This novelette began as a weekly serial for her blog, Often Clueless, Always Shoeless, but it has been rather seamlessly sewn together here. I shamefully admit to not reading more than an episode or two of the serial while it was being published, so I don’t honestly know whether this is a direct rendering or if the text was edited between the blog and the printed form.

It’s a quick read, only 73 pages long, but with page breaks to allow for a breather or a bit of sleep as needed—and in this form you don’t have to wait a week for the next installment. I took a week to linger over the words and the world, and even so I was sad when the story ended, and I realized that there would be no more. I wrote a message on Olivia’s Facebook wall immediately after I’d finished, telling her essentially that: “I just finished your book, and I’m sad it’s over, and I’m not sure I can offer a better compliment than that.”

Olivia writes lovingly about dance, and the way that she writes about it, it’s easy to believe that dance could be the catalyst for magic.

Her protagonist and point-of-view character Ellsie (Ellsie’s is a fairly close third) is compassionate, passionate, and real in the best ways—longing to be what she is not and struggling to accept herself as she is and realize that she is enough while never seeming weak for having a weakness and never seeming absurdly powerful for having the ability to work magic (an ability that is this world seems fairly universal, though the spells are forgotten now).

Lester, once arrogant and jealous, now scared and hopeless inspires new vigor in Ellsie when she reignites hope in him, and he sets her an unlawful and emotionally heavy task that will save her, one hundred thirty-seven others, and the world that has forgotten magic and forgotten how to dance.

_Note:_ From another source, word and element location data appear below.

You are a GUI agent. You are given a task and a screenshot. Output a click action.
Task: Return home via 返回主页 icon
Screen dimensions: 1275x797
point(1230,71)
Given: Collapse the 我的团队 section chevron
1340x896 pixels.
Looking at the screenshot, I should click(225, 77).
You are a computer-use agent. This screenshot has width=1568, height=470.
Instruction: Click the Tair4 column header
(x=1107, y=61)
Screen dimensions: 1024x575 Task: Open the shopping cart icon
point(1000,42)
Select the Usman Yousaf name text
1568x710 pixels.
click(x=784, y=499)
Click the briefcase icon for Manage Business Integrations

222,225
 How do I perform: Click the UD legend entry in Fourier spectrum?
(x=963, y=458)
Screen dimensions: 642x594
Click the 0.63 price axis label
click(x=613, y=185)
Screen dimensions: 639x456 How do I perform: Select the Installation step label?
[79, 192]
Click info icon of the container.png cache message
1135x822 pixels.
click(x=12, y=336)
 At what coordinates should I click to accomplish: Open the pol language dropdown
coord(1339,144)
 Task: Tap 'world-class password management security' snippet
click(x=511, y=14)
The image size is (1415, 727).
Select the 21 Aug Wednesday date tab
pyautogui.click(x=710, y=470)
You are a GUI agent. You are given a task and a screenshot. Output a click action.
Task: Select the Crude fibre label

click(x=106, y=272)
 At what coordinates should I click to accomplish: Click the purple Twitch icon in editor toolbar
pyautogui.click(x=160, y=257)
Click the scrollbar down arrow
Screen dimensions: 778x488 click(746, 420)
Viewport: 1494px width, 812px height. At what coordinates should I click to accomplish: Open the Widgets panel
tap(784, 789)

The world is strangely modern and strangely familiar, and I scraped myself once or twice against cars and guns and cell phones and familiar styles of dance, including freestyle. I don’t know why these modern elements seemed so rough against my skin, but perhaps only because I spend so much of my time in technologically early civilizations and perhaps because these objects are sparse, scattered reminders of the modernity of a world that 300 years ago could be so reliant on magic—but then 300 years is a long time, and I frequently forget that (300 years ago, Blackbeard was given his first command of a ship, the Jacobites were fighting against the Hanovers in England, and there were still a few executions of witches to come). Perhaps it’s that these objects are so familiar, that they are staples of our world while magic is not. I could not decide whether I was in an alternate version of our world or another world entirely. I think it was this last, that this confusion of setting was what threw me once or twice briefly from the text.

There were some excellent gems of wordsmithing here, particularly apt and original comparisons and poignant verbs.

Ultimately, the story is a sweet and brief reminder of the magic available to all and the freedom and power of dance.

****

Berrier, Olivia.  The World That Forgot How to Dance.  48HrBooks, 2015.

This review is not endorsed by Olivia Berrier or 48HrBooks.  It is an independent, honest review by a reader.